程式代碼範例示範如何以程序設計方式取得資料庫實例和認證,以及如何使用單一連接或連接集區連接到資料庫實例。

步驟 1:使用 Azure Databricks Java SDK 取得 OAuth 令牌

如需如何以程序設計方式取得資料庫實例和認證的詳細資訊,請參閱 如何使用 Java SDK 取得 OAuth 令牌

步驟 2:連線到資料庫實例

單一連線

import java.sql.{Connection, DriverManager, ResultSet, Statement}

Class.forName("org.postgresql.Driver")

val user = "<YOUR USER>"
val host = instance.getName()
val port = "5432"
val database = "databricks_postgres"
val password = cred.getToken()

val url = f"jdbc:postgresql://${host}:${port}/${database}"

val connection = DriverManager.getConnection(url, user, password)
println("Connected to PostgreSQL database!")

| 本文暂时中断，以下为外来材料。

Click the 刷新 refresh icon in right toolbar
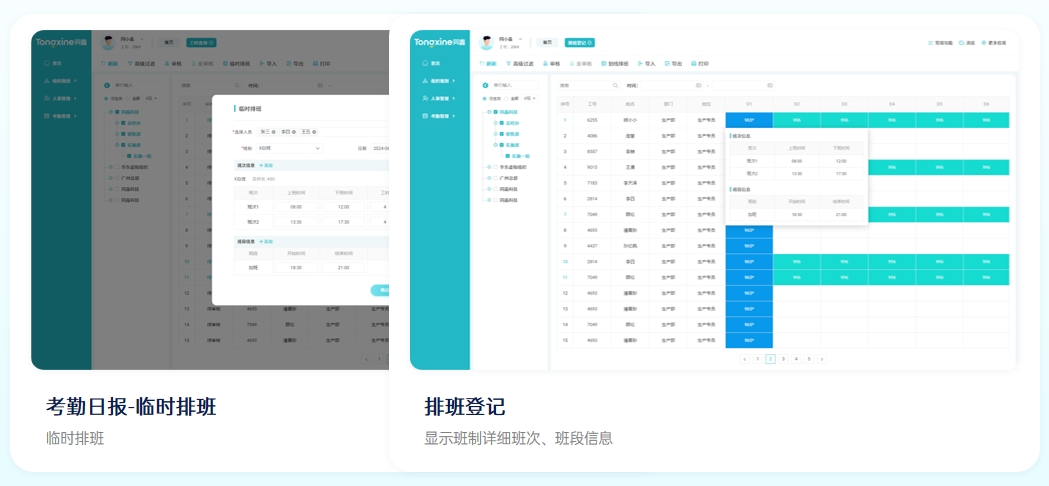The width and height of the screenshot is (1049, 486). [x=481, y=63]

val statement = connection.createStatement()
val resultSet = statement.executeQuery("SELECT version()")

if (resultSet.next()) {
    val version = resultSet.getString(1)
    println(s"PostgreSQL version: $version")
}

連線池

import com.zaxxer.hikari.{HikariConfig, HikariDataSource}
import java.sql.Connection

// Configure HikariCP
val config = new HikariConfig()
config.setJdbcUrl("jdbc:postgresql://instance.getName():5432/databricks_postgres")
config.setUsername("<YOUR USER>")
config.setPassword(cred.getToken())
config.setMaximumPoolSize(10)

// Create a data source
val dataSource = new HikariDataSource(config)

// Function to get a connection and execute a query
def runQuery(): Unit = {
  var connection: Connection = null
  try {
    // Get a connection from the pool
    connection = dataSource.getConnection()

    // Create a statement
    val statement = connection.createStatement()

    // Execute a query
    val resultSet = statement.executeQuery("SELECT version() AS v;")

    // Process the result set
    while (resultSet.next()) {
      val v = resultSet.getString("v")
      println(s"*******Connected to PostgreSQL database. Version: $v")
    }
  } catch {
    case e: Exception => e.printStackTrace()
  } finally {
    // Close the connection which returns it to the pool
    if (connection != null) connection.close()
  }
}

// Run the query
runQuery()

// Close the data source
dataSource.close()